This very fine example of a $20 St. Gaudens gold piece was minted in 1913, the earliest year for which the Bureau of Labor Statistics' inflation calculator has data available. Since we were on the antiquated system of commodity money back then, it is an interesting exercise to see what $20 in 1913 would buy in today's dollars - particularly with the rise in gold prices over the last few years. Obviously we're not using the gold standard, but let's take a quick peek at what inflation can do over a long period of time and compare it to the price of gold.
Using the BLS inflation calculator, the buying power of $20 nearly a century ago would now purchase $440.76 of goods and services today. This represents a 22-fold increase in consumer prices as measured by the consumer price index.
Next, let's see what the melt value (the value of the gold if the coin was melted) would be. The amount of pure gold in a $20 St. Guadens coin was 0.96750 ounces. With spot gold at $1,243.40 as of June 24th's close, that would equate to a value of $1,202.99.

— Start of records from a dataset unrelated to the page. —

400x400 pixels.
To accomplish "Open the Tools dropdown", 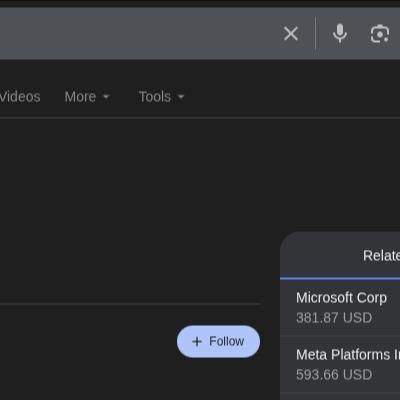I will pos(161,97).
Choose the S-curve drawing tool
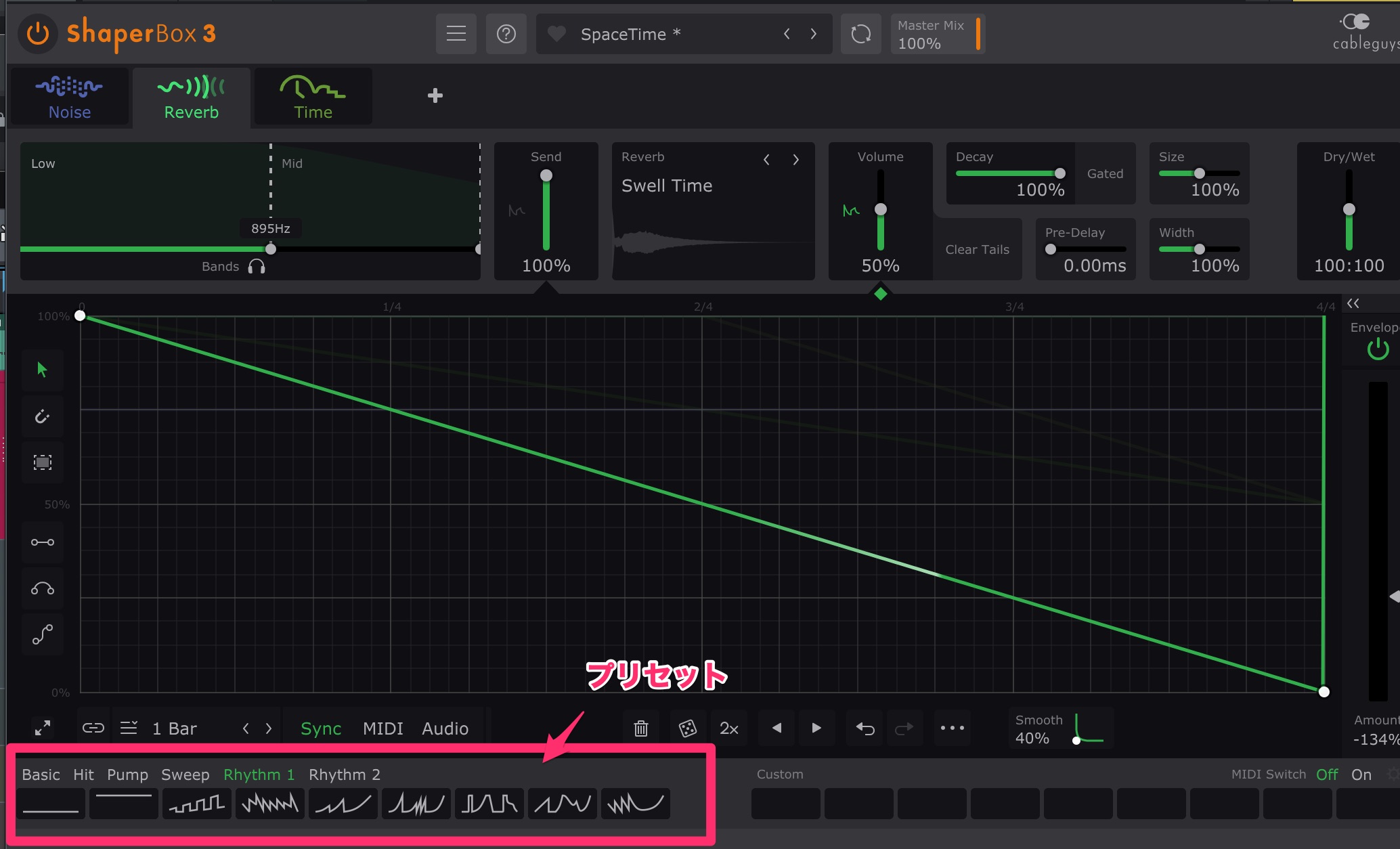Screen dimensions: 1400x849 pos(42,634)
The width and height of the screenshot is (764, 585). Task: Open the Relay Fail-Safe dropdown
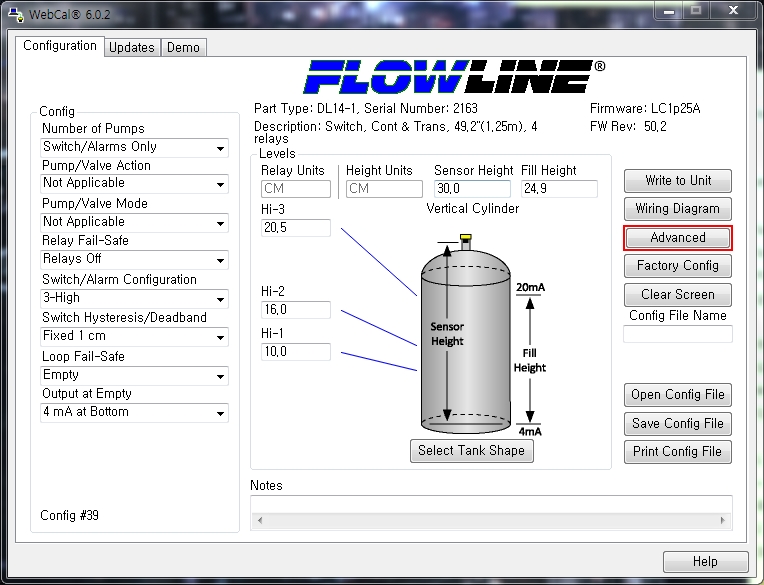point(135,259)
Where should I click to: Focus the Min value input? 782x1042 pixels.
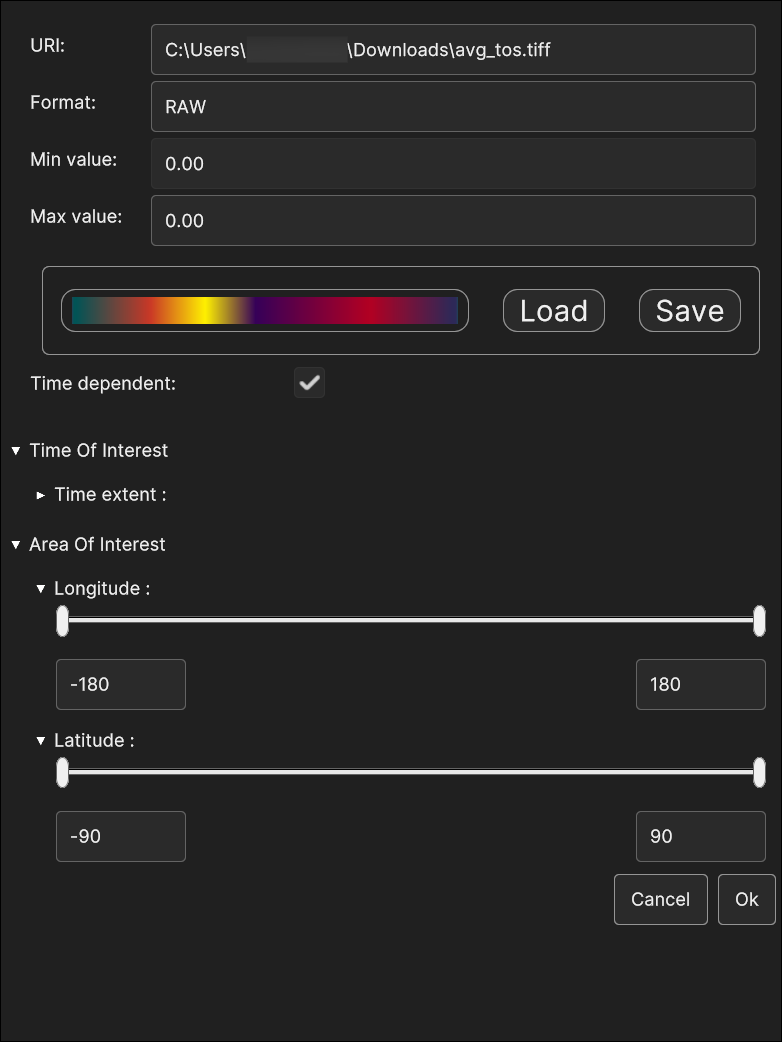453,164
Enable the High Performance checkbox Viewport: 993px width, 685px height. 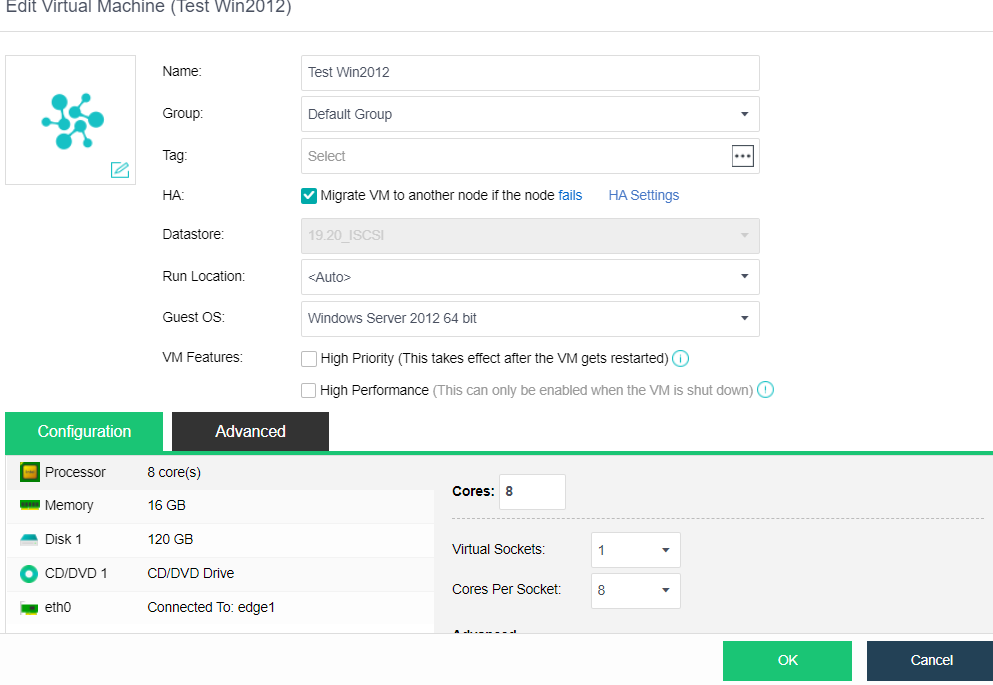pyautogui.click(x=309, y=390)
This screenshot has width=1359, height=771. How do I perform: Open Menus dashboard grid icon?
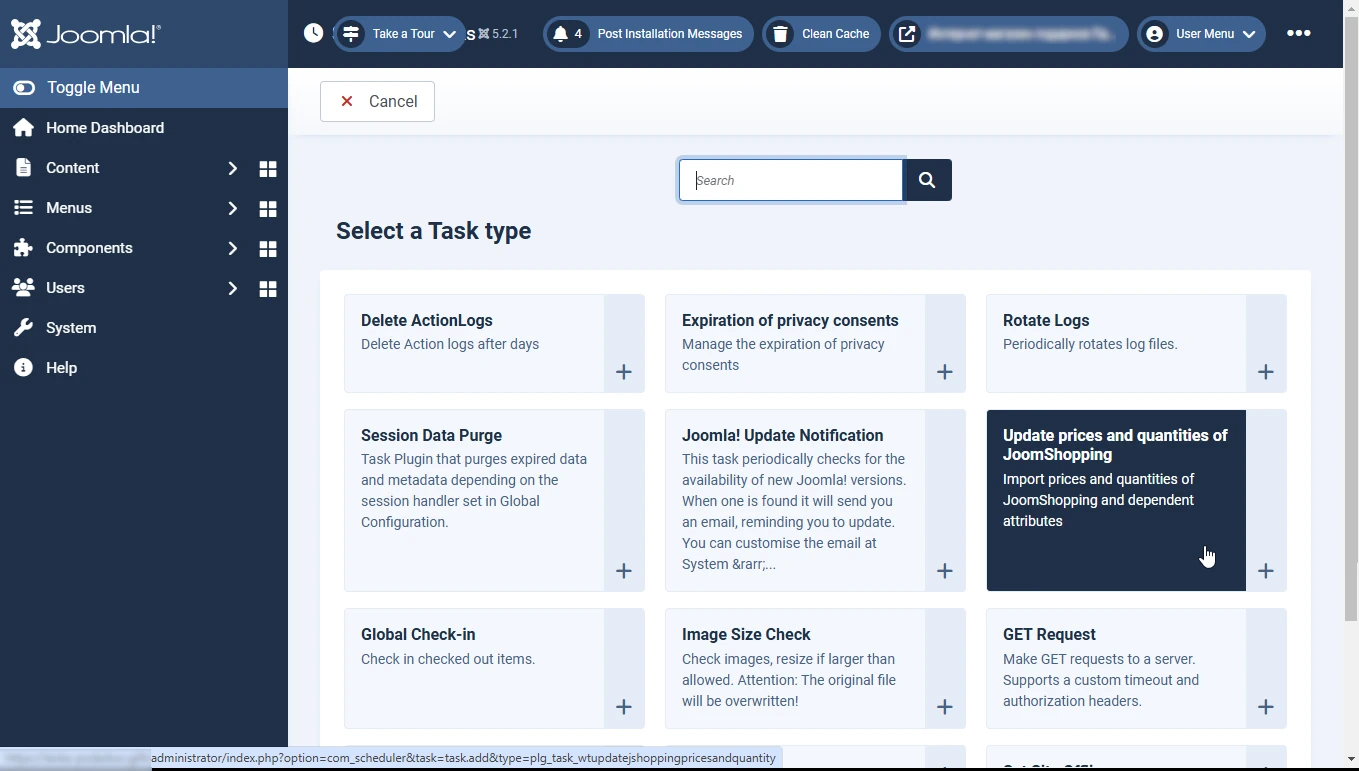(x=268, y=209)
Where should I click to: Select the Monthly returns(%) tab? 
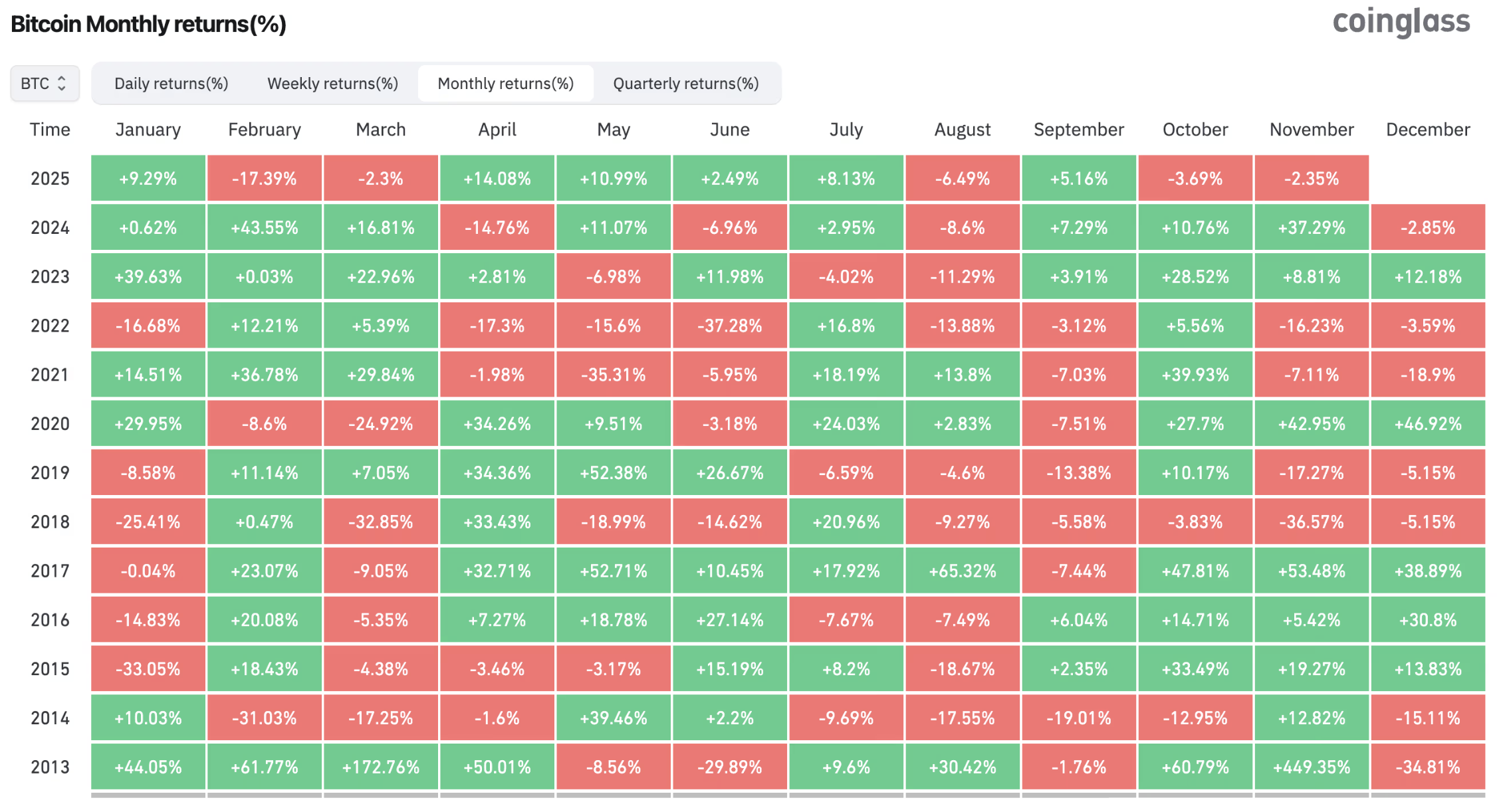click(x=505, y=84)
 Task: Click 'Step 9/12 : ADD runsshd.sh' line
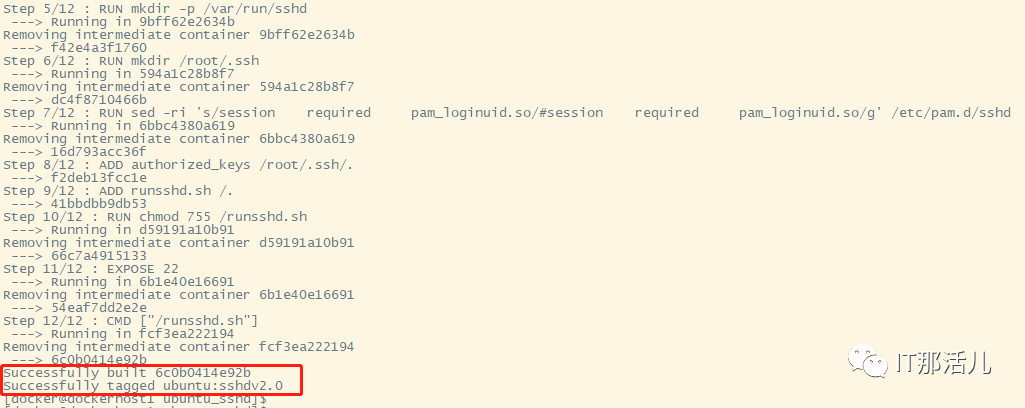[x=118, y=191]
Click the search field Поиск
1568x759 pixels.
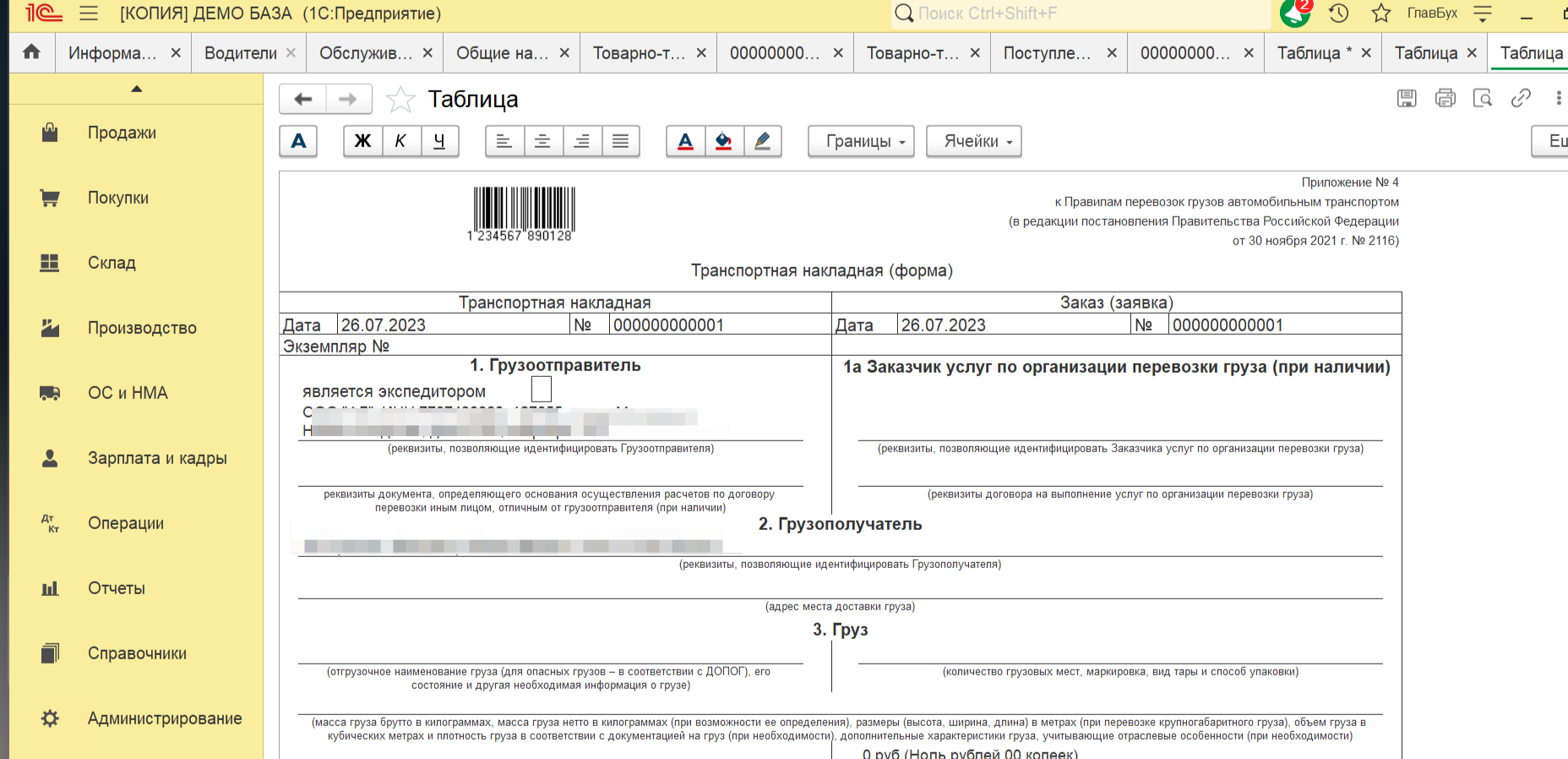point(1081,14)
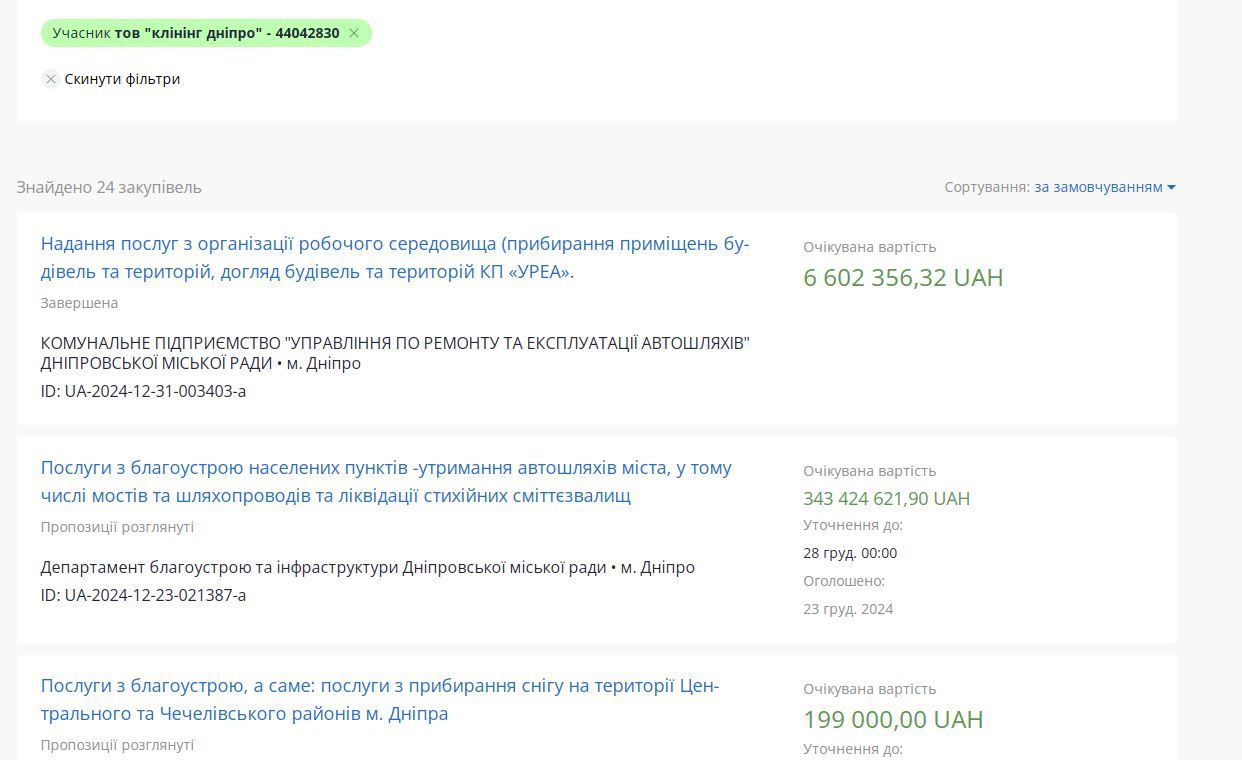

Obviously the melt value is substantially more than the inflation adjusted value. However, there is also some numismatic value to a the gold piece pictured above. As of this writing, it was listed on eBay for the low, low price of $6,875!!! Not bad at all.
Going through some inflation calculations is a valuable exercise because we can see how consumer prices have changed over time. If you ask someone in their 70s or 80s how much they paid for their first home, there's a good chance that they paid more for their last car. By using the inflation calculator, you can begin to understand the importance of accounting for inflation in your planning for retirement and college.
- If the gold standard were still being used in the United States, how would that impact the value of gold? Would the $20 gold piece depicted here be value nearer the inflation adjusted price or the melt value?
- Gold is often touted as a hedge against inflation. Based on this single calculation, it would appear that this claim is correct. But what if you purchased gold at $700 per ounce in 1980. Would you be ahead of or behind inflation today?
- Gold has seen two major price spikes since 1975. One happened in the late 1970s and early 1980s, the other is happening now. Should gold be a major part of your portfolio today?